Top of EXCERPT

Olanzapine has been associated with higher levels of free-fatty acids which also exacerbate skeletal muscle insulin resistance through decreased muscle glycogen synthesis and glucose oxidation.27 Rodent models have suggested that olanzapine has direct effects on the hepatic insulin action.6 Insulin receptor substrates (IRS) are proteins that are key in the activation of insulin at its receptor leading to glucose uptake, gluconeogenesis and glycogen synthesis. Decreased levels of these IRS proteins are associated with insulin resistance. Mondelli and colleagues showed that olanzapine administration to rats led to a significant reduction in IRS2 levels leading to glucose intolerance. These findings were independent of changes in weight or visceral fat deposition which were found to be non-significant.

Bottom of EXCERPT

WORK ORDER 1
In the olanzapine excerpt, what effect did giving olanzapine to rats have on IRS2 levels?
WORK ORDER 2
Say whether each statement agrees with the olanzapine excerpt, answering yes or no and quoting the deciding words: (a) Olanzapine has been linked to lower levels of free-fatty acids. (b) Decreased IRS protein levels are associated with insulin resistance. (c) The IRS2 findings in rats depended on changes in weight.

Top of EXTRACTED ENTRIES

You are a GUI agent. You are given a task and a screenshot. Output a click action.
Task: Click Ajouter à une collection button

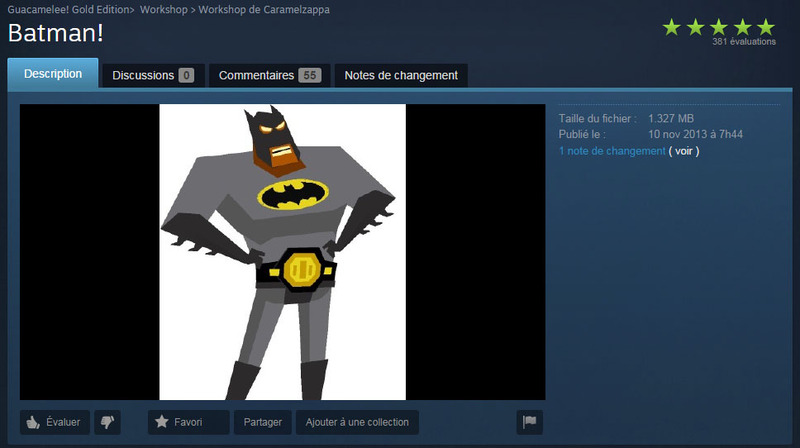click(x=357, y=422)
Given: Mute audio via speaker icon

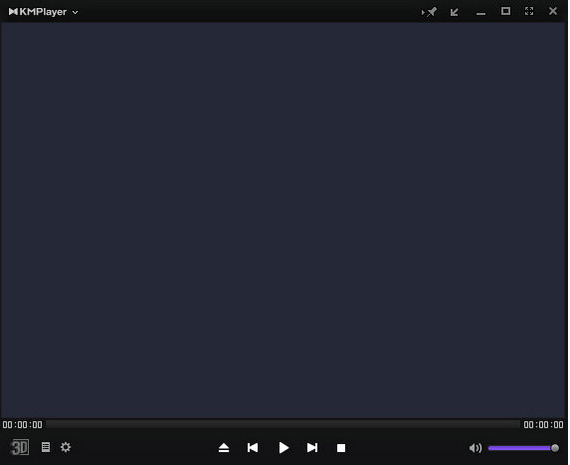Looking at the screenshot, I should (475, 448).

Bottom of EXTRACTED ENTRIES
Top of EXTRACTED ENTRIES

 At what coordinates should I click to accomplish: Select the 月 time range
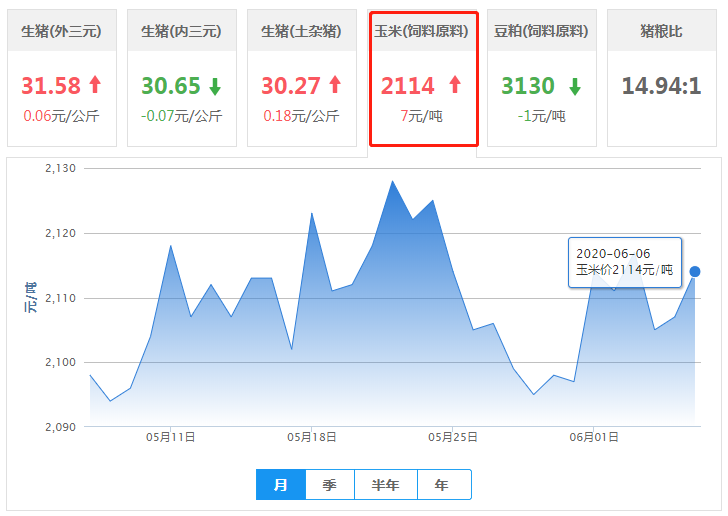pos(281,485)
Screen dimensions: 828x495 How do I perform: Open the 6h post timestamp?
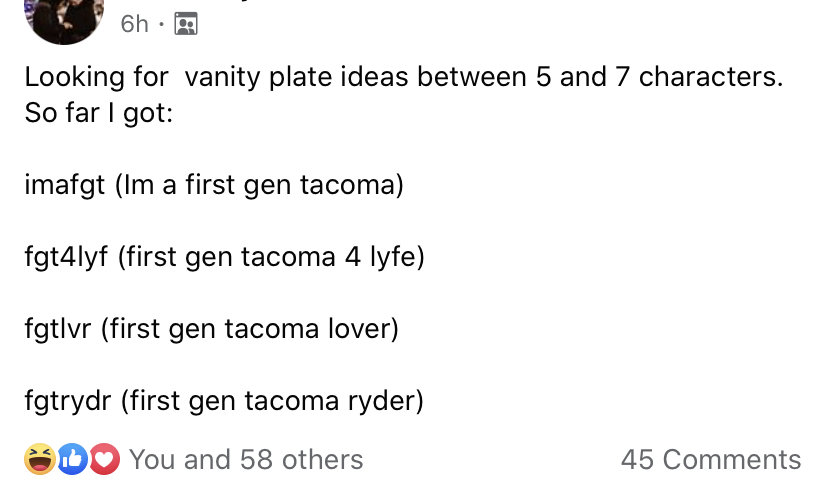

Bottom of EXTRACTED ENTRIES

WRITTEN SOLUTION 1
It caused a significant reduction in IRS2 levels, leading to glucose intolerance.

WRITTEN SOLUTION 2
(a) No: "Olanzapine has been associated with higher levels of free-fatty acids"
(b) Yes: "Decreased levels of these IRS proteins are associated with insulin resistance."
(c) No: "These findings were independent of changes in weight or visceral fat deposition"